WHAT YOU WILL DO: Please edit the rows between the line holding "390x245 pixels. How" and the line holding "click(252, 268)", inclusive, replacing "user profile icon" with "account avatar icon" and keeping everything else unchanged.

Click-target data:
_____

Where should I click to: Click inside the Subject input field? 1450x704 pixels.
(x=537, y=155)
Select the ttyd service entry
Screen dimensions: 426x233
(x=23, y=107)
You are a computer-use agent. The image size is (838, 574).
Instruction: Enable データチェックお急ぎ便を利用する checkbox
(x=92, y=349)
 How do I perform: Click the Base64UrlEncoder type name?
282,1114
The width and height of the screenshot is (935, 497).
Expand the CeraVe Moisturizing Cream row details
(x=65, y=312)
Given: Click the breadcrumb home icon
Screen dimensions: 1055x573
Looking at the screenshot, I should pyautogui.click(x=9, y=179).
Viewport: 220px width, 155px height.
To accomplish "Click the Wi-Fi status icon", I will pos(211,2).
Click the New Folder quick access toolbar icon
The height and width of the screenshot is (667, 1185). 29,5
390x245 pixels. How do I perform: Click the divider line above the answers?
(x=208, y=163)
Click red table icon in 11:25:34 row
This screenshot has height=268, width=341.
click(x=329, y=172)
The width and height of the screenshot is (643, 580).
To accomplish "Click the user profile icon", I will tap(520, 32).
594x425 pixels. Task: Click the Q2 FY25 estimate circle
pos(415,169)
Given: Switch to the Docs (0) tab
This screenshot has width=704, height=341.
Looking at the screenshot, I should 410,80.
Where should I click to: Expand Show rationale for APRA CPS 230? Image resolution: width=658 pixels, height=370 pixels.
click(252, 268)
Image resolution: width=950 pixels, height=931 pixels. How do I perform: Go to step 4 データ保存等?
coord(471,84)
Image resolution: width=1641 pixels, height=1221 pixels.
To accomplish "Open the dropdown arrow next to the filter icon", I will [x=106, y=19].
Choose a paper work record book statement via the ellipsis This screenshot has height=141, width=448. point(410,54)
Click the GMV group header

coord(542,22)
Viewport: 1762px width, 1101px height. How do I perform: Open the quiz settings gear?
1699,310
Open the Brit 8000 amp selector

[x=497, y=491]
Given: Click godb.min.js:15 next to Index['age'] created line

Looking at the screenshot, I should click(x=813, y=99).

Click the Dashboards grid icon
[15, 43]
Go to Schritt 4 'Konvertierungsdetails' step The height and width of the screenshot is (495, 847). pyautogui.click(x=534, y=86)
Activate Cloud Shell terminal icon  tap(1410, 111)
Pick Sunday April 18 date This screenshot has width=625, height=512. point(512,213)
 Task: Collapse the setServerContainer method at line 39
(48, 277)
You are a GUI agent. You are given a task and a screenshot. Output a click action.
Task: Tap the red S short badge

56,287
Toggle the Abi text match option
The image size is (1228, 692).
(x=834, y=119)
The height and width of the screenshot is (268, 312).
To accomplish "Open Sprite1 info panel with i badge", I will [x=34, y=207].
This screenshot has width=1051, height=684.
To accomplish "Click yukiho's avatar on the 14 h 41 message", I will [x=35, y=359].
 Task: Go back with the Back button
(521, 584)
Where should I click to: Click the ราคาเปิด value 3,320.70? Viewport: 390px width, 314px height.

_____

IN RESPONSE:
390x245 pixels. How do I perform: Click the divider line above the answers?
(x=208, y=163)
Click red table icon in 11:25:34 row
This screenshot has height=268, width=341.
click(x=329, y=172)
The width and height of the screenshot is (643, 580).
To accomplish "Click the account avatar icon", I will tap(520, 32).
594x425 pixels. Task: Click the Q2 FY25 estimate circle
pos(415,169)
Given: Switch to the Docs (0) tab
This screenshot has width=704, height=341.
Looking at the screenshot, I should 410,80.
Where should I click to: Expand Show rationale for APRA CPS 230? Image resolution: width=658 pixels, height=370 pixels.
click(252, 268)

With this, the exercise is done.